Remote work makes it easy to slip under the radar – here are 5 ways to identify future leaders in your company

Two coworkers working in an office
Top performers don’t wait to be asked; they get things started and involve others. Hinterhaus Productions/Getty Images
  • It can be difficult to both identify and demonstrate top performance in a remote workplace.
  • Leaders should look out for employees who go above and beyond and volunteer without being asked.
  • Top performers also see change as a positive opportunity to learn and prove themselves.

In my role as a business adviser, I’m hearing more and more about workers who seem to be doing less and demanding more. The current COVID-19 pandemic, which has driven more dependence on remote employees, makes it even harder for business owners, as well as aspiring new business leaders, to recognize and demonstrate exemplary performance in the workplace.

Top performers want to know how to stand out, and business leaders need to know how to better recognize and mentor aspiring superstars before they burn out, or move on to new opportunities. I agree with some excellent guidance on both fronts from a new book, “Impact Players,” written by Liz Wiseman, an experienced adviser who teaches leadership to executives around the world:

1. They look broadly to do the job that needs to be done

We all recognize that most employees take a narrow view of their role, while future leaders and top performers look beyond their assigned role and tackle the real job that needs to be done. They build a reputation of being a flexible utility player, with the agility to adapt to changing needs.

One of the best ways to encourage this is to be a good communicator, both by letting people know what is happening, and really listening to other people. The days of a leader hiding in an office and working in isolation are gone. If you do that, you will soon be out of touch and out of time.

2. While others wait for direction, they step up and lead

Top performers don’t wait to be asked; they get things started and involve others, even when they’re not officially in charge. They lead or follow on-demand rather than by command. They don’t assume that other people are in charge who will tell them when they are needed and what to do.

In leadership circles, this is often called “leadership from behind.” Every business needs a collective leadership culture today, where anyone can step up to lead on the basis of their unique knowledge, without fear of retribution. Don’t confuse assertiveness for leadership.

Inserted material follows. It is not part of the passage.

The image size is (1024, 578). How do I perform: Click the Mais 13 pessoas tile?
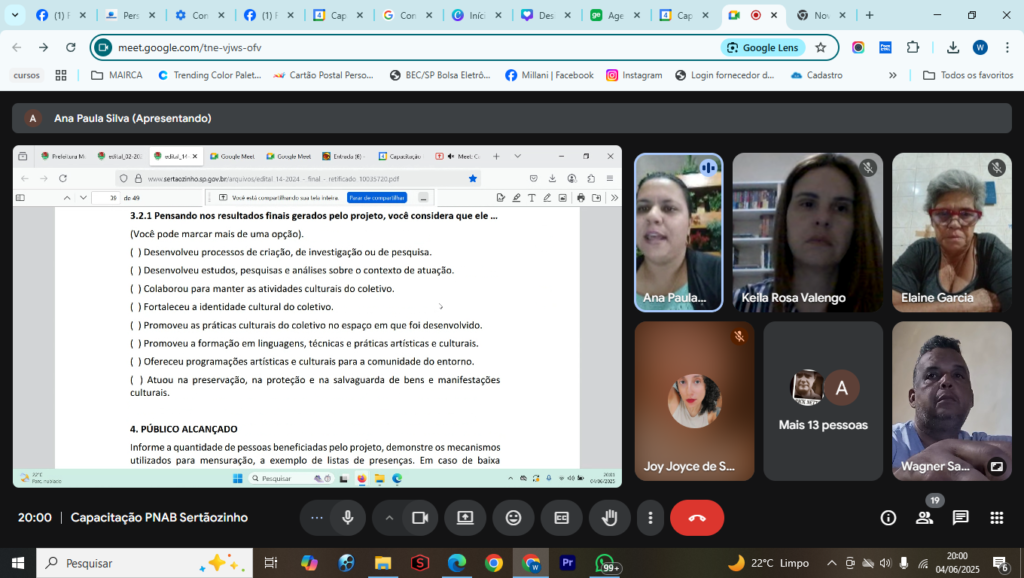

3. They focus on moving things across the finish line

Look for those obsessed with completion, rather than workers who measure their contribution by hours worked. Too many average workers operate on an avoidance mindset, taking responsible action, but when things get tough, they stall out or escalate issues up the management chain rather than taking ownership.

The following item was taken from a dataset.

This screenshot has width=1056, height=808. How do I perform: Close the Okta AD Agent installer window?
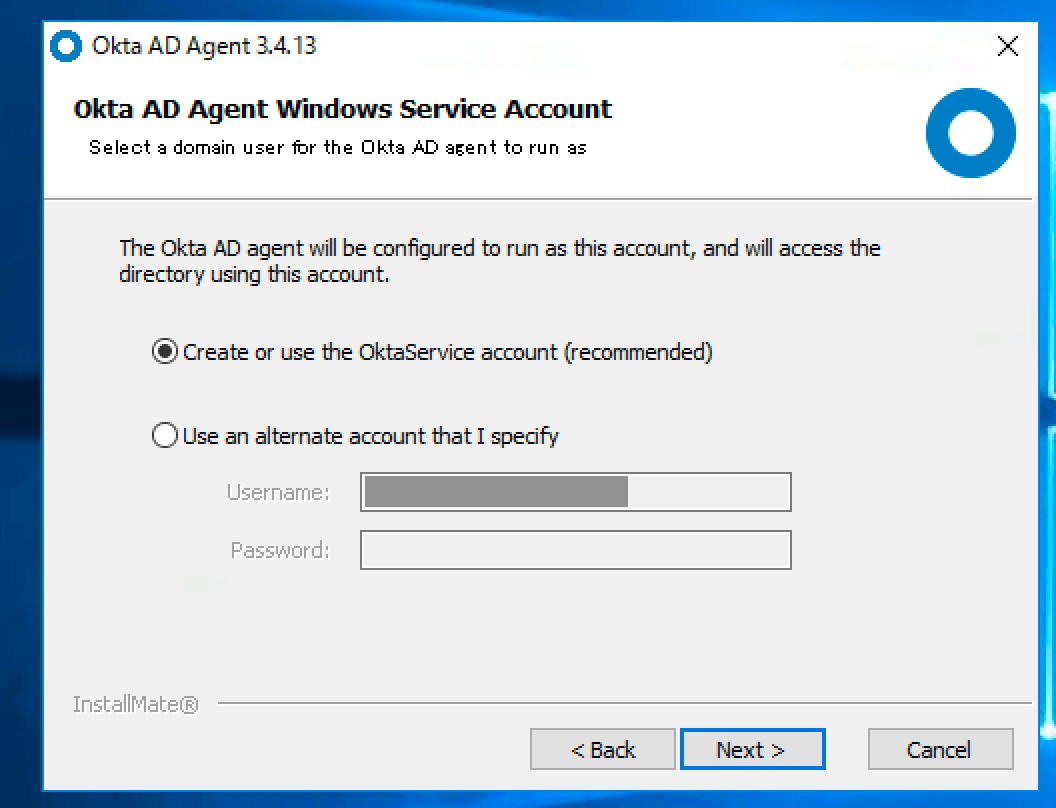(1008, 46)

In my experience working with investors, I find their assessment of value in a business and an entrepreneur is all about results, rather than the idea or the technology. The best business leaders and business professionals are also ones who produce more results.

4. They see change as an opportunity to learn and adapt

Many employees interpret change as annoying, unfair, or threatening to their stability. Top performers interpret new targets and new rules as a need to recalibrate and refocus their efforts, as well as the business. The result is a culture of innovation, keeping the organization relevant and responsive.

Of course, you need to support this culture by providing continuous opportunities for training and industry updates, and coaching as well as feedback sessions. Show a real interest in their personal goals and aspirations, and make sure work goals are aligned.

5. They make heavy demands lighter and don’t add to the load

The best players provide a lift, not by taking on other people’s work but by being easy to work with. They bring a sense of equanimity that reduces drama, politics, and stress, and promotes a positive and collaborative work environment for everyone. They offer to help, rather than seek help.

In other words, you need mentally strong people in your organization, who are not prone to be victims and look for positives rather than negatives. When your mind is strong, you can handle the ups and downs of any business role and that strength carries others.

Finally, a key part of my message is that leaders need to learn how to recognize and mentor top performers before it is too late and team members leave in frustration. Top performers are not always the ones with flashy degrees, or the most knowledge and experience. They just need the proper mindset, work ethic, and focus to get more results in a rapidly changing business world.